Paul at rally in state House Speaker David Osborne’s barn (Lexington Herald-Leader photo by Austin Horn)
U.S. Sen. Rand Paul, seeking a third six-year term, “promised Saturday to wage a vigorous review into the origins of the coronavirus if Republicans retake the Senate and he lands a committee chairmanship,” reports Bruce Schreiner of The Associated Press.
“When we take over in November, I will be chairman of a committee and I will have subpoena power,” Paul said at a rally near Smithfield. “And we will get to the bottom of where this virus came from.”
Paul, an ophthalmologist, repeated his view that “overwhelmingly the evidence points to this virus being a leak from a lab.” That is contrary to the scientific consensus “that the virus most likely migrated from animals,” Schreiner notes. “U.S. intelligence agencies remain divided on the origins of the coronavirus but believe China’s leaders did not know about the virus before the start of the global pandemic.”

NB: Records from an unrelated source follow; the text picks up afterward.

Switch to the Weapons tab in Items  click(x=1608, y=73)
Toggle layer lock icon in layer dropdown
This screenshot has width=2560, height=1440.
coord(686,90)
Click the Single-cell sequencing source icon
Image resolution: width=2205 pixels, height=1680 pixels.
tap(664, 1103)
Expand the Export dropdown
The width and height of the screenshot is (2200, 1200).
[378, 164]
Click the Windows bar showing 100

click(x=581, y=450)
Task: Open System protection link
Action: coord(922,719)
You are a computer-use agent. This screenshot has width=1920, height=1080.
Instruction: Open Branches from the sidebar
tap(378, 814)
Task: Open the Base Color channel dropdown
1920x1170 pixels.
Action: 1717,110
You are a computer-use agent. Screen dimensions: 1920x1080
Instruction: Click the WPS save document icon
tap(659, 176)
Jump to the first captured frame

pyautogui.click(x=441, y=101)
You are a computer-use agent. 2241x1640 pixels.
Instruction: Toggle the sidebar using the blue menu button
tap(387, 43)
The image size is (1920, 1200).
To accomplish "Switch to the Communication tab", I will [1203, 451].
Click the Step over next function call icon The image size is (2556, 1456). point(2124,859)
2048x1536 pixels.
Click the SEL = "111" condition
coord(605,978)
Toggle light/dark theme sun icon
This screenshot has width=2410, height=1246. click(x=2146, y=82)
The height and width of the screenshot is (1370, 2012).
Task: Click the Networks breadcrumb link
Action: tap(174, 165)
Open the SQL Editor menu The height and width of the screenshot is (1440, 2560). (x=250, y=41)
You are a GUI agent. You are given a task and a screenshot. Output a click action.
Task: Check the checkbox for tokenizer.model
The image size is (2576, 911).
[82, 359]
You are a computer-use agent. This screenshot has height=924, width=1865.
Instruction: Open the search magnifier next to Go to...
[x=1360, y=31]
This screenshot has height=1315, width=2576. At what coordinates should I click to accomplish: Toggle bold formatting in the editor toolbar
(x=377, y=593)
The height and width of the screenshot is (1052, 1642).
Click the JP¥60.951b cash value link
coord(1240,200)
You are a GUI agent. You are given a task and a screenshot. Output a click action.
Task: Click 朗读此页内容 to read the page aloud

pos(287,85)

At a Senate committee hearing last summer, Paul told Dr. Anthony Fauci, the country’s top infectious-disease expert, that “all the evidence is pointing that it came from the lab,” referring to a laboratory in Wuhan, China, the city where the virus was discovered. The lab received some U.S. research funding.
“There is no evidence linking the novel coronavirus to a lab, only speculation,” the nonpartisan fact-finding service FactCheck.org reported
after the hearing, in which Paul and Fauci accused each other of lying
Paul and Fauci have also repeatedly clashed
in public over the government’s pandemic policies, and Paul mentioned Fauci nine times in his latest fund-raising letter to Republicans. He said that if he is re-elected and Republicans regain the Senate majority, “I will subpoena Dr. Fauci and all his records and get to the bottom of the origins of this virus.”
Paul is in line to be chairman of the Health, Education, Labor and Pensions Committee, “one of the most important committees in the Senate,” Senate Republican Leader Mitch McConnell told the rally crowd, which cheered Paul’s denunciations of what he called government overreach in the pandemic.
Paul “applauded a recent judge’s order that voided the federal mask mandate on planes and trains and in travel hubs,” Schreiner reports, quoting him: “Last week I was on an airplane for the first time in two years and didn’t have to wear a mask. And you know what I saw in the airport? I saw at least 97% of the other free individuals not wearing masks.”
Schreiner writes, “In this year’s Senate race in Kentucky, Charles Booker is by far the best known of a handful of Democrats seeking their party’s nomination for Paul’s seat in the May 17 primary. Paul is being challenged by several little-known candidates in the GOP primary.
“A general-election campaign between Paul and Booker would be a battle between candidates with starkly different philosophies. Booker, a Black former state lawmaker, narrowly lost a bid for the Senate Democratic nomination in 2020. He is a progressive who touts Medicare for all, anti-poverty programs, a clean-energy agenda and criminal-justice changes. Paul, a former presidential candidate, has accumulated a massive fundraising advantage over Booker. Kentucky has not elected a Democrat to the U.S. Senate since Wendell Ford in 1992.”